Biotin deficiency is quite uncommon. However, certain people are more vulnerable to deficiency than others, including:
- Women who are expecting a child or who are breastfeeding. They have higher requirements, yet most prenatal supplements lack biotin.
- Those who have been diagnosed with biotinidase deficiency, a rare hereditary condition in which the body is unable to metabolise biotin. If it is detected in the first few weeks of life, it is easily treated.
- Those who are addicted to alcohol. Biotin absorption is inhibited by alcohol.
- People who eat raw eggs on a regular basis (a dietary practise that is not recommended by many organisations for food safety reasons). A protein called avidin is found in raw eggs and binds to biotin, preventing it from being absorbed. Because the cooking process denatures avidin, eating cooked eggs does not put a person at risk for biotin deficiency.
Vitamin H -Rich Foods
Because biotin is water soluble, the body does not store it. Biotin is produced by bacteria in the colon and is also available in a variety of foods.
The following foods are high in biotin:
Although eating too much egg white might lead to vitamin H insufficiency, egg yolk is a good source of biotin. 10 micrograms of biotin are found in one fried egg.
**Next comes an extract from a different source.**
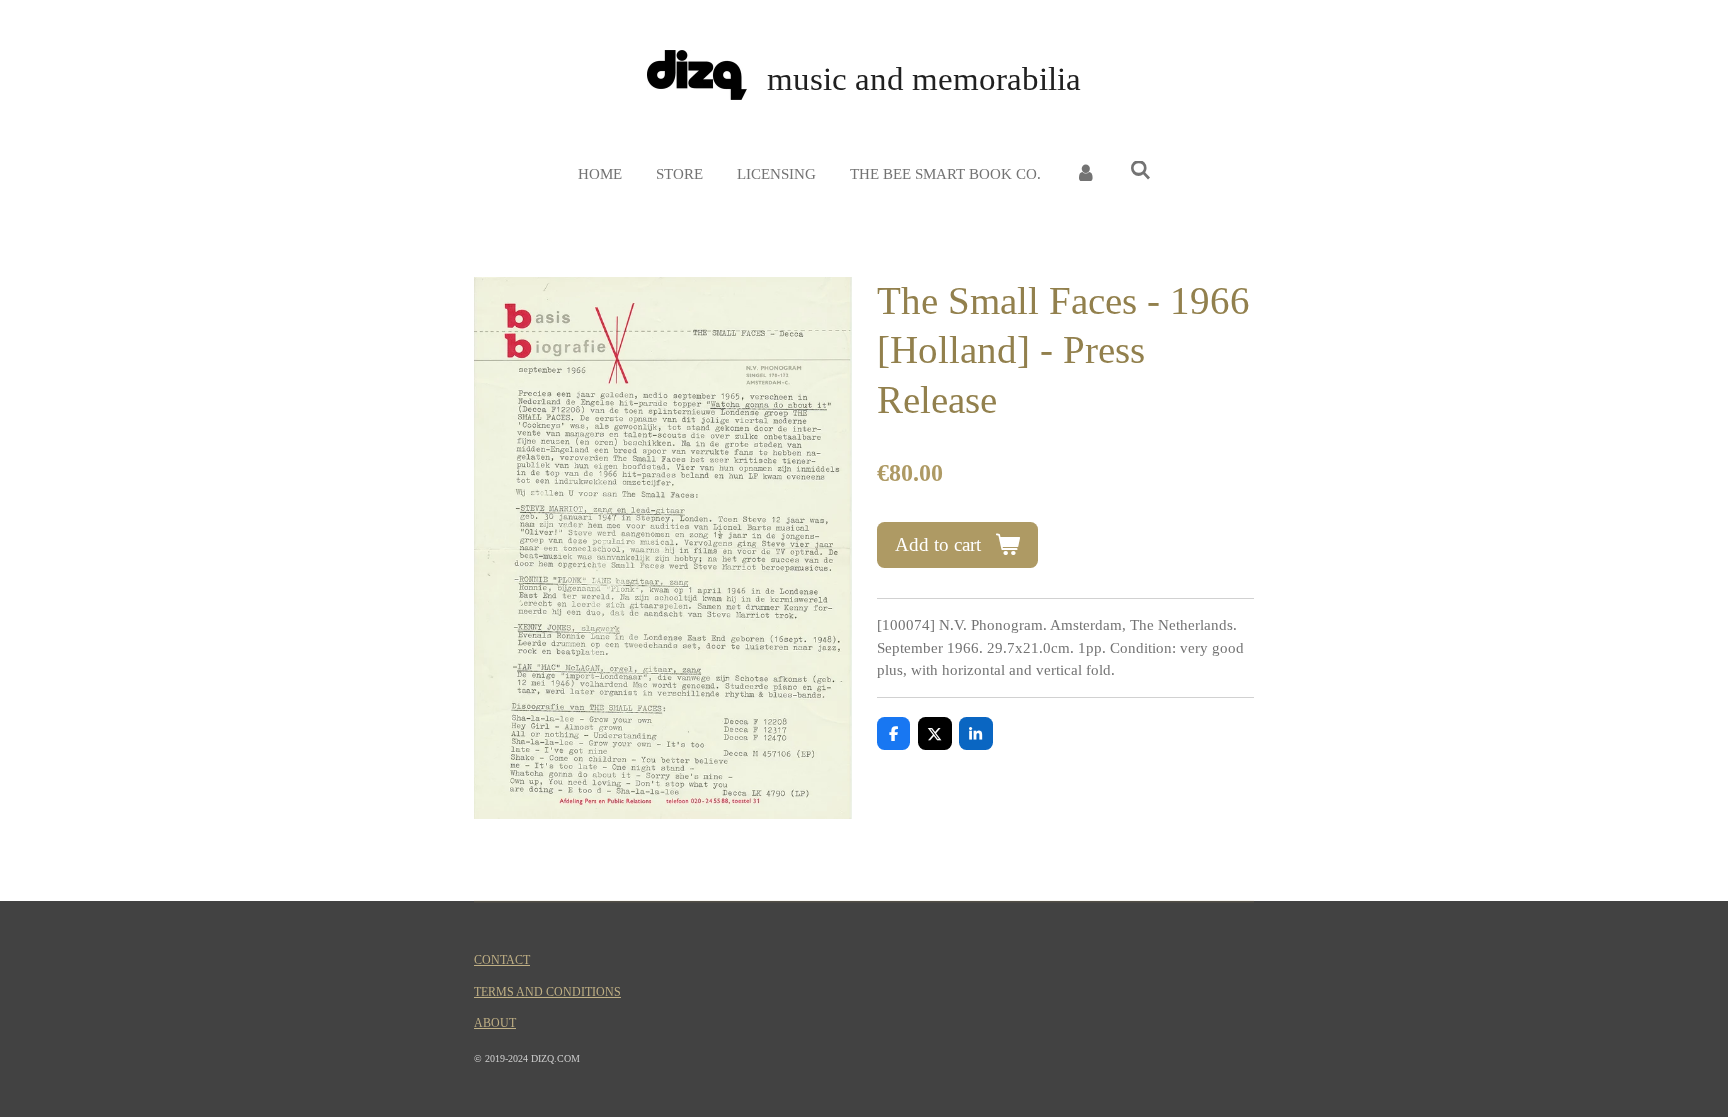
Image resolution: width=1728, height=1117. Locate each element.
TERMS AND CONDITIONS (547, 992)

Biotin is abundant in dairy products. 0.3 mcg vitamin H is found in per cup of low-fat milk. Milk is also high in protein, calcium, phosphorus, potassium, and vitamin D, all of which help to keep bones and teeth healthy.
One banana serving (100 grams) contains 0.2 mcg of biotin. Bananas are also very nutritious in other ways. They contain the vitamins B6, C, manganese, potassium.
- Liver of Beef
The most abundant source of vitamin H is beef liver. In just three ounces, you’ll get 30.8 micrograms, or 103 percent of your daily value.
Walnuts have the highest concentration of vitamin B7 of any nut. Each serving contains 9.5 micrograms of vitamin H.
For every 100 grams of pork liver, 45 mcg of vitamin H is present. Pork chops are also a good source of biotin, with 3.8 micrograms per serving.
5 micrograms of vitamin H are found in three ounces of pink salmon canned in water. This accounts for 17% of daily value. Vitamin B7 is one of the many beneficial nutrients found in salmon.
- Sunflower Seeds
Biotin is found in 2.6 micrograms per cup of roasted sunflower seeds, which is greater than any other seed.
Vitamin B7 is abundant in mushrooms. Although it is impossible to determine the exact amount of biotin in mushrooms, it is estimated that a single serving can provide up to 10% of your daily intake.
- Sweet potatoes
One cooked sweet potato dish includes 2.4 micrograms of vitamin H and 8% of your daily biotin requirement.